The Big Die-Up (2017) - rococode
https://www.americancowboy.com/lifestyle/big-dieup-30155
======
mannykannot
Teddy Roosevelt was a rancher in North Dakota from 1883, and a good deal more
'hands-on' than many, but lost 60% of his cattle in the 1886-7 winter, and
moved on to other things not long after. Some of his acquaintences from that
time joined his Rough Riders in the Spanish-American war.

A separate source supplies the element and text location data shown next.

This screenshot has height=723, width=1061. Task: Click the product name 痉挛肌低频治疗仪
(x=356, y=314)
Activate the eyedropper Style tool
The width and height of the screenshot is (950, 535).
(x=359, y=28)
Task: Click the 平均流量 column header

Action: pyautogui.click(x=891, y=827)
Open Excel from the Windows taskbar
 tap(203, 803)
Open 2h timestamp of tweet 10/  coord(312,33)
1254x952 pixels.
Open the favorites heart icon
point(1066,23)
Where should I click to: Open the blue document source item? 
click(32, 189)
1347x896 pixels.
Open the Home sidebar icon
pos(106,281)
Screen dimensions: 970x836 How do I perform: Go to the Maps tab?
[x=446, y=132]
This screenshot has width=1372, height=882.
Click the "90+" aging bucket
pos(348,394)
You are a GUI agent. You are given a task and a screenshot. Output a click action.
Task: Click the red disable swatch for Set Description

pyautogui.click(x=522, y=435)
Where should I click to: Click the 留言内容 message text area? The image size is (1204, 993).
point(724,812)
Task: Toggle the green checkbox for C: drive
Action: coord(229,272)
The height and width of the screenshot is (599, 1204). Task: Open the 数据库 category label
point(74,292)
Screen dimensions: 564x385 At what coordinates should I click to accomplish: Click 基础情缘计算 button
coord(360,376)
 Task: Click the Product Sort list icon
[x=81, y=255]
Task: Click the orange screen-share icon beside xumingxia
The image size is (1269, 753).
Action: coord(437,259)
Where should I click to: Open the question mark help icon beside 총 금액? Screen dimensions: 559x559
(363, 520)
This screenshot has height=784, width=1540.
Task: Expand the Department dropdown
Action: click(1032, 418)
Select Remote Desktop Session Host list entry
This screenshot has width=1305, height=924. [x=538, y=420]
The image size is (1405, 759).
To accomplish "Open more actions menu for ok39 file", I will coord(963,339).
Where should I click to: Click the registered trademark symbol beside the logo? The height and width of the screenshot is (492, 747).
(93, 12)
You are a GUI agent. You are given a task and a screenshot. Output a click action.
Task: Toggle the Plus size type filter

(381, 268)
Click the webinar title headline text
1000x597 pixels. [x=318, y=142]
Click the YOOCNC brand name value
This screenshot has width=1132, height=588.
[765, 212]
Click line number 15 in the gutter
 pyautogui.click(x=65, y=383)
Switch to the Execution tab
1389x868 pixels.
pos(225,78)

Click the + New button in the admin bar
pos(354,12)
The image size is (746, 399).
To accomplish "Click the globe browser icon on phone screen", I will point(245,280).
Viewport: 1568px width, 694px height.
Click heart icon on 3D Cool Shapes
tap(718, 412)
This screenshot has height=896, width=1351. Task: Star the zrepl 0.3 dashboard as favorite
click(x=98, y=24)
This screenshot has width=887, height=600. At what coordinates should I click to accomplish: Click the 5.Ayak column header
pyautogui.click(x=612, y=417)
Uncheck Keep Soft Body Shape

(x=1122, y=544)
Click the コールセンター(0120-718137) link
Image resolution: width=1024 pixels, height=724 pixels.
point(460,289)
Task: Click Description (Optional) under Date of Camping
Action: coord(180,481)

[https://www.nps.gov/thro/learn/historyculture/elkhorn-
ranch....](https://www.nps.gov/thro/learn/historyculture/elkhorn-ranch.htm)

------
UweSchmidt
In today's time of rapid change I erroneously imagine the past to be stable
and reliable. Could not be wronger. Stories like this reveal how at risk
people throughout history were to all kinds of upheaval.

------
vonnik
There's a famous Charlie Russell painting of a dying cow from the winter of
1886-7, a version of which is here:
[https://www.nps.gov/grko/learn/historyculture/winter.htm](https://www.nps.gov/grko/learn/historyculture/winter.htm)

------
oh_sigh
I "believe" in global warming, but I wonder if we had a season like 1886 again
if it would be trotted out as sure proof of global warming?